Good Luck and Compassion

Jay - Bethesda, Maryland
Entered on June 27, 2007
Age Group: 50 - 65

I believe in the humbling power of good luck. Good luck has changed not just my own life but the way I see others.

Good luck gives you the opportunity to elevate the path of your life, and not because of anything you’ve done. After my first year of college, I was about to take a job stacking magazines. One of my college friends had just gotten a job as a copyboy on the New York Times. They needed another. That summer the Times published two of my articles. Sure, I had to write them, but if I hadn’t been in the building, who would’ve read them? Those stories got me a job on the Binghamton Evening Press, where I enjoyed another round of good luck when the Managing Editor, Erwin Cronk, sent my clips to Harvard Law School. The Dean of Admissions later told me that this was the only reason I got in.
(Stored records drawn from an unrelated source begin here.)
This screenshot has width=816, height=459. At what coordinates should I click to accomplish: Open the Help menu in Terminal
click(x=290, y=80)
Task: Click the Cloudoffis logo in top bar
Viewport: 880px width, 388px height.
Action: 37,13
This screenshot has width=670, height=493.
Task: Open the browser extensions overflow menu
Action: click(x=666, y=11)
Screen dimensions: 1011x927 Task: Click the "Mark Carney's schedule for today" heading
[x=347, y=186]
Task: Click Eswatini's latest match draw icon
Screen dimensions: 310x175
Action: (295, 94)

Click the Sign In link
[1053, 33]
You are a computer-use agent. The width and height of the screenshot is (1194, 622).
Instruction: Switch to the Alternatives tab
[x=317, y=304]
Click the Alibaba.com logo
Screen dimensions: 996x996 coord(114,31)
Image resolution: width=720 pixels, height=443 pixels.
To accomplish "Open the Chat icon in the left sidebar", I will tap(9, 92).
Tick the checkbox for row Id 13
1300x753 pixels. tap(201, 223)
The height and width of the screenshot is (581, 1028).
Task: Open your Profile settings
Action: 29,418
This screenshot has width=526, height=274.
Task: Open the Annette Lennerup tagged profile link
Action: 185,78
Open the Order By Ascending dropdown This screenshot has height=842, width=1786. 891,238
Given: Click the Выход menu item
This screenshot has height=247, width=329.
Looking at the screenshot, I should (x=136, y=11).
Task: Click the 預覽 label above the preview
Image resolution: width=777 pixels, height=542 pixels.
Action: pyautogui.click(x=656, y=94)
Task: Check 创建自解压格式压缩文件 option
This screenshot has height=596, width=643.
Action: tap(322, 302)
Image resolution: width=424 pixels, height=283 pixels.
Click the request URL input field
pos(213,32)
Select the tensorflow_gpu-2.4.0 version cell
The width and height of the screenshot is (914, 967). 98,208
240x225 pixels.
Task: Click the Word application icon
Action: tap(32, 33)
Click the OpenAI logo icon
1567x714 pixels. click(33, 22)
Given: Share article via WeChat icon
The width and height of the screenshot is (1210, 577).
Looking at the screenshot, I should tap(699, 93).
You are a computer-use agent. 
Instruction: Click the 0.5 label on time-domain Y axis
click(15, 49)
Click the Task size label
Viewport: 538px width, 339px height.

Most of us have moments like this. A friend or mentor helps us get the first really good job or we just happen to be there and the best available talent. And, of course, they are legion in the annals of love. My sister could not come down to Washington for Thanksgiving one year because her boss needed her to work on Friday. She went to my aunt’s instead, and there she met her future husband.

I think it is the very undeserving nature of luck that helps me feel compassionate. I didn’t get here as planned and she didn’t get to where she is – up or down – as planned, and he didn’t get there as planned. There is always an asterisk by the credit and an asterisk by the fault.

Yes, someone had to work hard … but that wouldn’t have been enough. Yes, someone didn’t work very much … but things still could have gone better. I think of this when one of my sons, who has both a few economics courses and the certainty of youth under his belt, talks about why people should be paid more for their greater contributions to the economy and why moderating this would throw the natural universe of Adam Smith out of kilter.

Hey, kid, knock it off; don’t you know how lucky you are?